By Jeffrey M. O’Brien

On one level, the proposed $18.8 billion merger of Activision (ATVI) and Vivendi’s Blizzard Entertainment (EPA:VIV) seems to make a lot of sense. Good mergers maximize revenue by combining non-overlapping products (like the Guitar Hero Franchise, Tony Hawk, and the World of Warcraft phenomenon), and maximize profits by consolidating administrative costs. But in an industry like gaming, there’s an X factor, creativity. Sure, these companies fit together nicely in terms of lineup and their combined revenues can rival the Madden-sized gaming king, EA (ERTS). But then what? Can a Santa Monica gaming publisher run by a fast-talking CEO and a division of a French media conglomerate ever come together as one cohesive unit?

To get another perspective on the deal — and just to talk about gaming in the midst of the holiday sales season — I swung by the offices of Sega of America to talk to President and COO Simon Jeffery. He says the merger caught everyone off guard. “Activision has long been looking for a way to merge, and Bobby Kotick hasn’t made any secret of his desire to build a company to challenge EA,” Jeffery says. But EA CEO “John Riccitiello was just saying there wouldn’t be any big deals in the pipeline for quite a while. I was calling around this weekend when we heard about it and everyone was taken by surprise. Even the management at EA was stunned by it.”

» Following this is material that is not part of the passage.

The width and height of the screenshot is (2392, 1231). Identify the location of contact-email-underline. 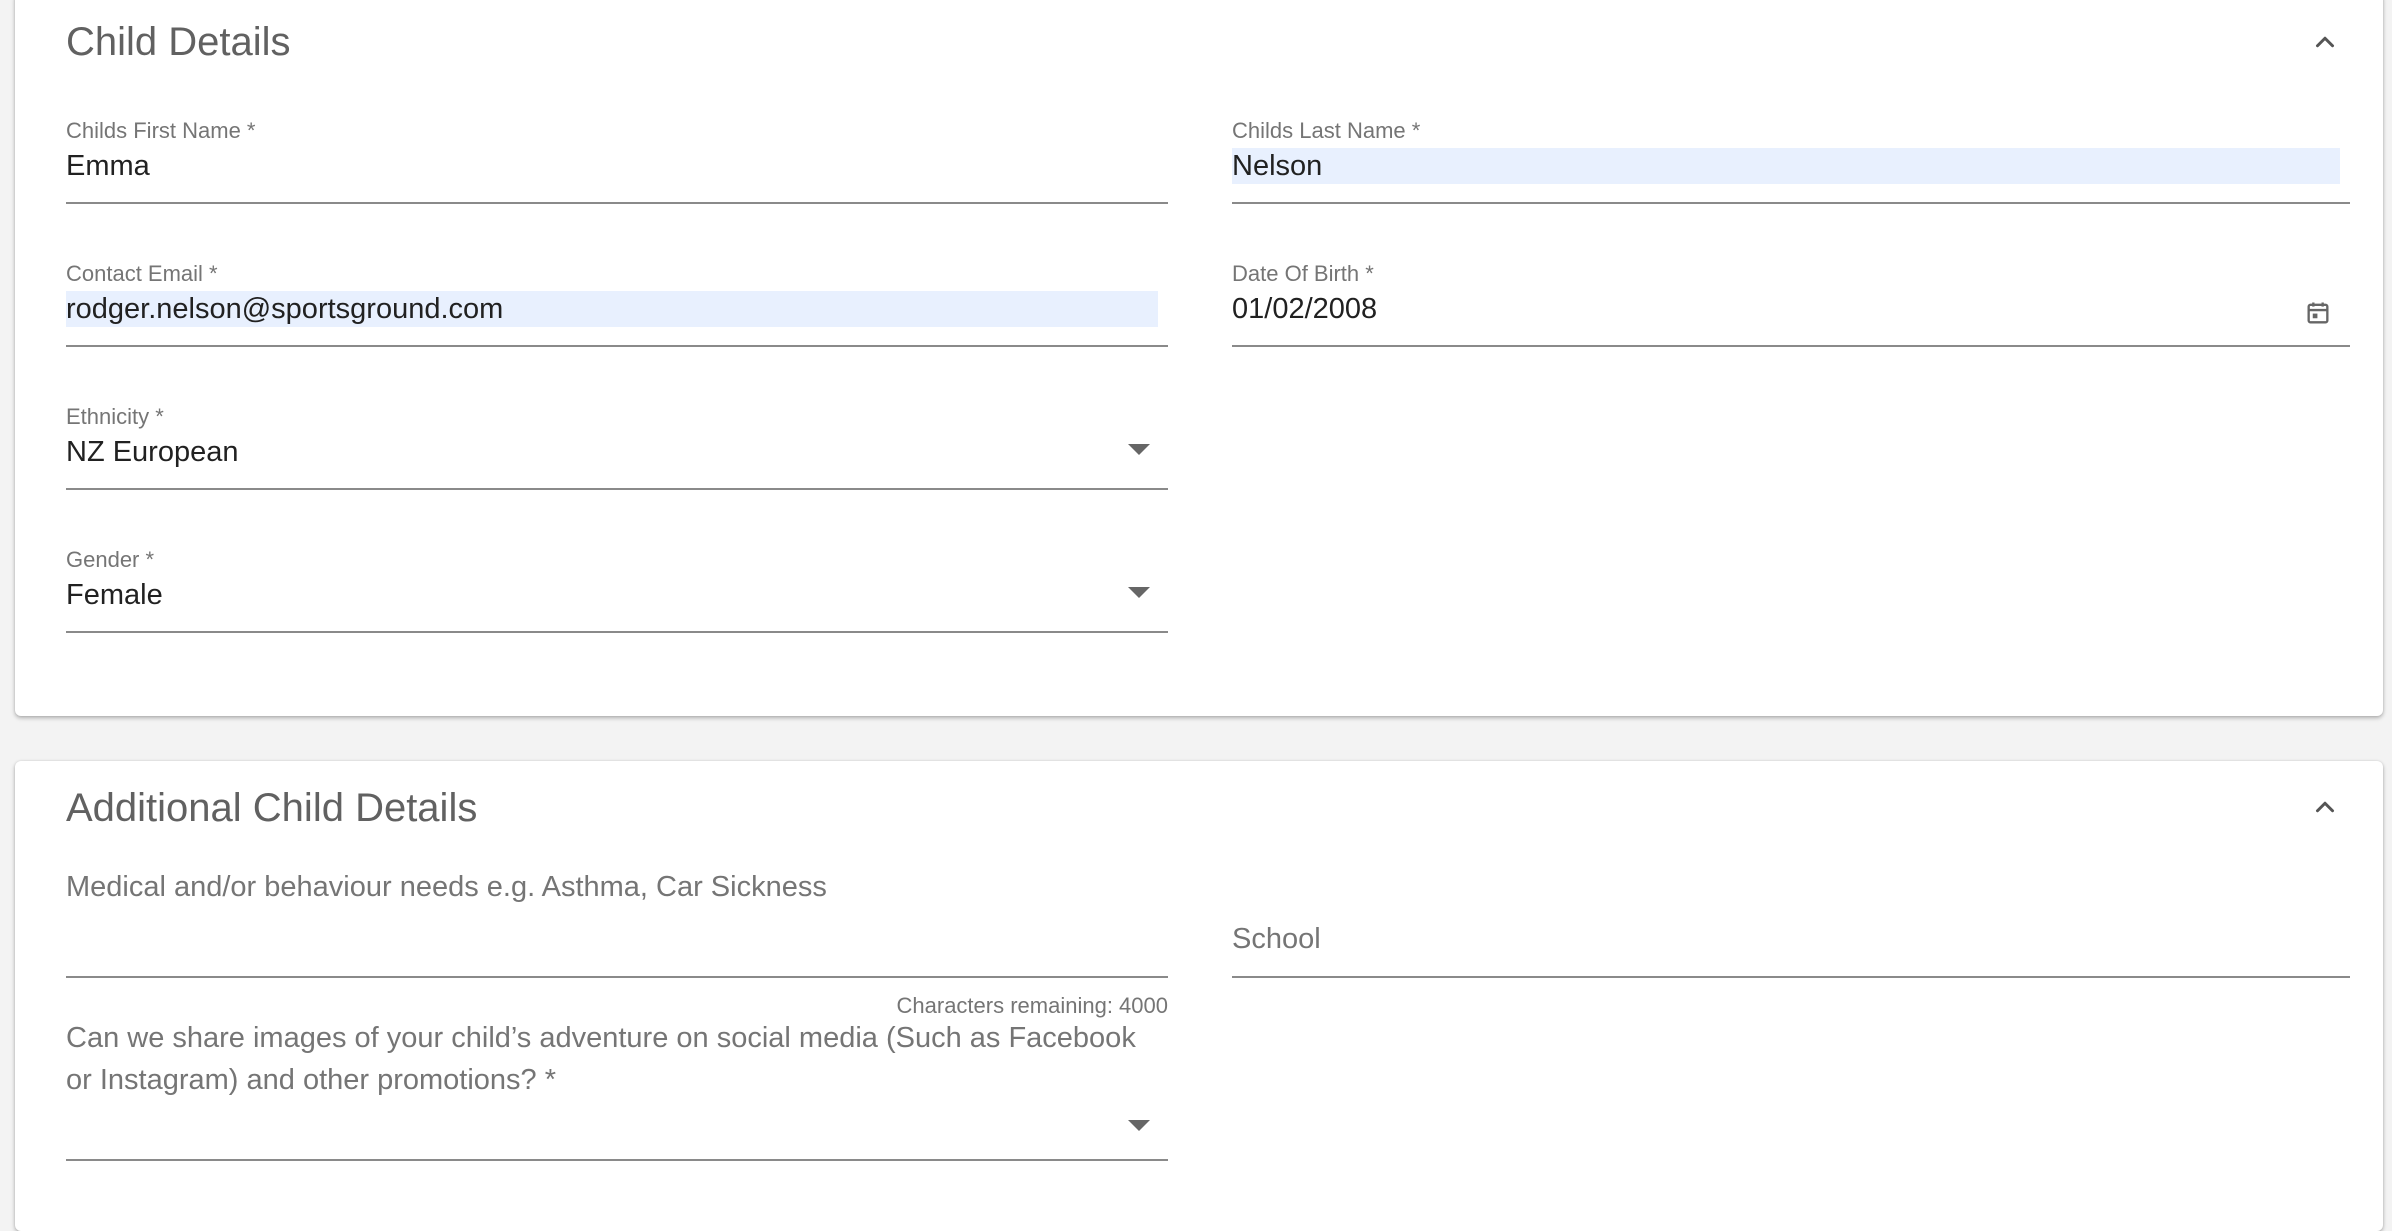
(617, 346).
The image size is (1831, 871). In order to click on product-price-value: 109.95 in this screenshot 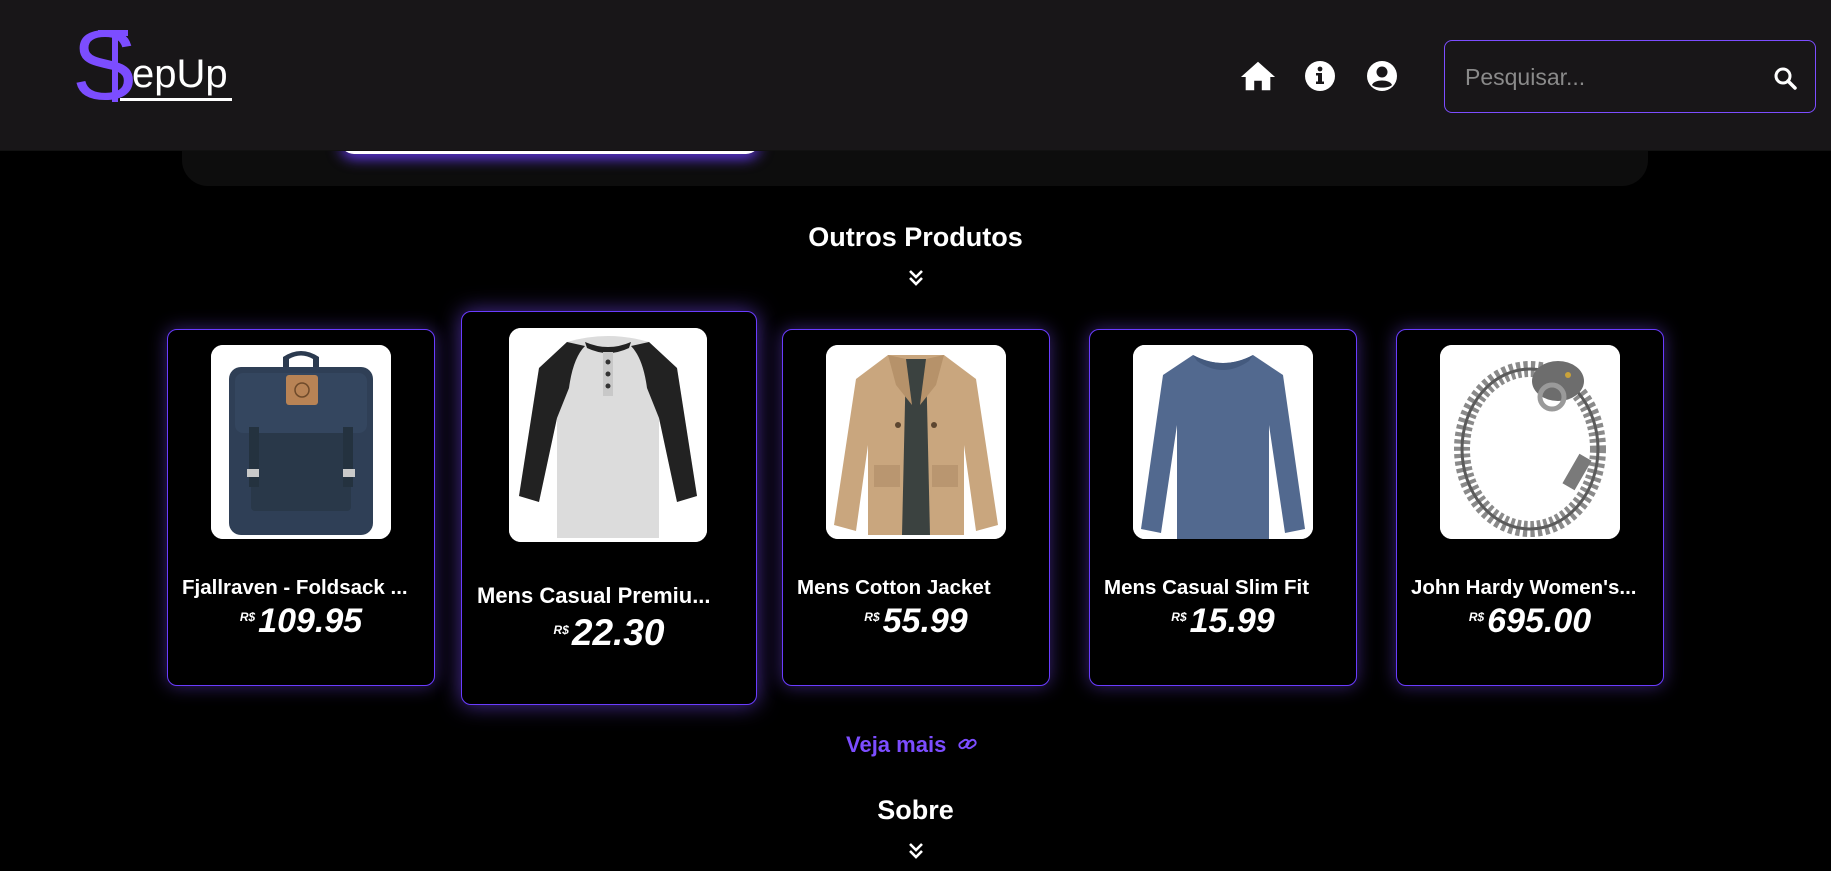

Whether the companies can find creative synergy is unknown — but geography won’t be a barrier. Activision and Blizzard are across town from each other, but that no longer really matters. Each has development studios all over the world. Same for Sega. And besides, Jeffery says geography just isn’t generally an issue anymore. Two-thirds of Sega’s game development happens in the U.S., but the company has outposts in Australia and Europe — and it relies on the Japanese studios for the “edgier, more creative, wacky stuff.”

As for the potential upside at a combined Activision Blizzard, Jeffery says the merger doesn’t really buy a new set of relationships, but at some point, a huge company can use its girth to bully a retailer into carrying a game. That could prove useful for the combined company when launching new titles. “Powerful retailers like Gamestop (GME) can make buying decisions that can hurt a smaller company,” he says. “But if you’re EA, you can say, ‘Ok, you don’t get Madden then.”

Will the proposed merger have any effect on the sixth-largest publisher, Sega? Jeffery says “not much.” He’s mainly focused on watching the holiday season, which he expects Nintendo to win. “We think the Wii will sell the largest volume,” he says, before correcting himself. “Actually, the DS will be the biggest platform.”

But now that Sony’s PS3 has hit the magic sub-$400 price point, it will give both Nintendo and Microsoft’s (MSFT) Xbox 360 a run. Sega is developing for all four platforms and the company is banking on two new titles, Mario & Sonic at the Olympic Games (executive produced by legendary Nintendo creative head Shigeru Miyamoto) and The Golden Compass to score big at retail. Further out, Jeffery says he has high hopes for the company’s Ironman game, tied to the May introduction of the movie, starring Robert Downey, Jr., and directed by John Favreau, both of whom are involved in development of the game.